Pezzack tried to say more, something about his feet and rheumatic arm and the perspiration which blinded him, but he had no more breath. Pendoggat's fingers were like a handcuff about his wrist.

"Suppose it ain't nickel at all. I never heard of any on Dartmoor. They'll be down on you, Pezzack, for the money, howling at ye like so many wolves, and if you can't pay there's prison. What are you going to say for yourself? You can't drag me into it. If I tell you there ain't a penn'orth of nickel down under you can't touch me. If you had proof against me you couldn't use it, for your own sake. You'd have to keep your mouth shut, for the sake of your wife and the family what's coming. It's a fine thing to have a wife, and a fine thing to be expecting a child, but it's a better thing to be sure of your position. It ain't wise to marry when you're in debt, and when you've got a wife, and are depending upon a man for your living, you can't make an enemy of that man. I reckon we're on top. Bide here a bit and rest yourself."

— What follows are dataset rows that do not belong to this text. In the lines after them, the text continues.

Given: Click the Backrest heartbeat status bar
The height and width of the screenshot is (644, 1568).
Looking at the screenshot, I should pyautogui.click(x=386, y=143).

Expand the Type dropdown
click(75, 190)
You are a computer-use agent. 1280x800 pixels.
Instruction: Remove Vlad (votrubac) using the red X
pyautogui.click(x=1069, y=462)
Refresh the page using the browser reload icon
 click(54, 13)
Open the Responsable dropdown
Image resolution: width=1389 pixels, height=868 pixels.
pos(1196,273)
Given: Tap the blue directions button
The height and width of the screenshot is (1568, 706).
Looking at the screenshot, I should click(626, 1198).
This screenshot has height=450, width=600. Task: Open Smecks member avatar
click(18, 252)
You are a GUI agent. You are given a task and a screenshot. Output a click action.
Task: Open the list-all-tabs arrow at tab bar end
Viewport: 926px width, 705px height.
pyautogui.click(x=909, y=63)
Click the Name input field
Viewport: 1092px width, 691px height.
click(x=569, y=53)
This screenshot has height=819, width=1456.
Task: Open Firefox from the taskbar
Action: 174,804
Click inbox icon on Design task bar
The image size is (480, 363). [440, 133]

They were on the summit of one of the big rounded hills. The heather was stiff with frost and seemed to grate against their boots. The weather had changed completely while they had been coming up from the chapel. Already the stars were covered over with dense clouds which were dropping snowflakes. There was nothing in sight, and the only sound was the eternal roar of the Tavy in the distance. Helmen Barton was below. The house was invisible, but the smell of its peat fire ascended. Pendoggat was breathing noisily through his nose, while Pezzack stood before him utterly exhausted, his weak knees trembling and knocking against each other, and his mouth open like a dog.

"Why have you done this to me, Mr. Pendoggat?" he gasped at length.

"To make a man of you. If I have a puppy I make a dog out of him with a whip. When I get hold of a weak man I try to knock the weakness out of him."

"Was it because I didn't talk proper about 'ell?" sobbed the frightened minister.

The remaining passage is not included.